> **Questions**:
1/ Answer these questions using the passage on Crohn's disease pain:
(a) What is the most common complication of Crohn's disease outside the digestive tract?
(b) Which medication may people with Crohn's disease take for mild pain?
(c) Reducing which foods helps many people with Crohn's disease have less abdominal pain and gas?
2/ Carry on the passage on Crohn's disease pain, starting after its last sentence.

> **Document excerpt**:
★ ★ ★ ★

Why is Crohn's Disease Painful?

Crohn's disease is painful because of inflammation in the digestive tract leads to symptoms such as abdominal cramping, severe diarrhea, and rectal bleeding. Some people with Crohn's also experience joint pain, which can occur alongside digestive flares. Joint swelling, or arthritis, is the most common complication of Crohn's disease that takes place outside of the digestive tract. 

What helps pain in Crohn's disease?

People with Crohn's disease may take acetaminophen (Tylenol, others) for mild pain. Unfortunately, many common pain relievers such as aspirin, ibuprofen (Advil, Motrin IB, others), naproxen sodium (Aleve) can make Crohn's symptoms worse. These non-steroidal anti-inflammatory drugs (NSAID) work by lowering the levels of hormones in your body called prostaglandins. Besides causing pain and inflammation in response to an injury, these chemicals also help control how much acid your gut makes to digest food. When levels of this chemical are lowered, the gut contains more acid, which can lead to irritation and inflammation. 

Making changes in your diet can also help reduce pain from Crohn's disease. Many people with Crohn's disease find that reducing dairy products in their diet helps reduce abdominal pain and gas. Other common problem foods include fiber, fatty foods, spicy foods, alcohol, and caffeine.

★ ★ ★ ★

> **Supplied material**:
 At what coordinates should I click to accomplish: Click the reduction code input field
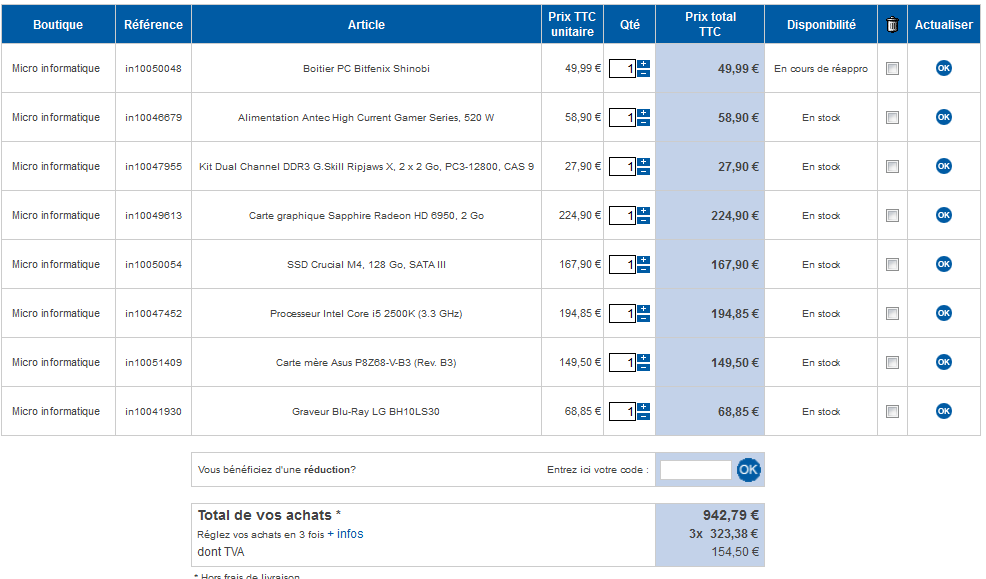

★ ★ ★ ★

> **Answers for the exercise**:
1/
(a) Joint swelling, or arthritis.
(b) Acetaminophen (Tylenol, others).
(c) Dairy products.

2/
To manage arthritis in Crohn's disease, reducing inflammation in the colon typically treats joint swelling, as well. The only type that does not appear to respond to colon inflammation treatment is axial arthritis, which causes low back and/or buttock pain. For this type of arthritis, short-term treatment with prednisone or sulfasalazine, or biologics such as infliximab (Remicade®), adalimumab (Humira®), and certolizumab (Cimzia®) also help.

If you experience diarrhea as part of Crohn's disease, prolonged symptoms can irritate your skin. Moist towelettes for wiping, followed by a petroleum jelly ointment, can help. For additional relief, try soaking in a saltwater bath.

Crohn's disease research 

For some people with Crohn's disease, existing treatments don't completely treat symptoms. Clinical trials are always developing potential new treatment options, however, so it's important for patients and their doctors to stay up-to-date on the latest Crohn's disease research news.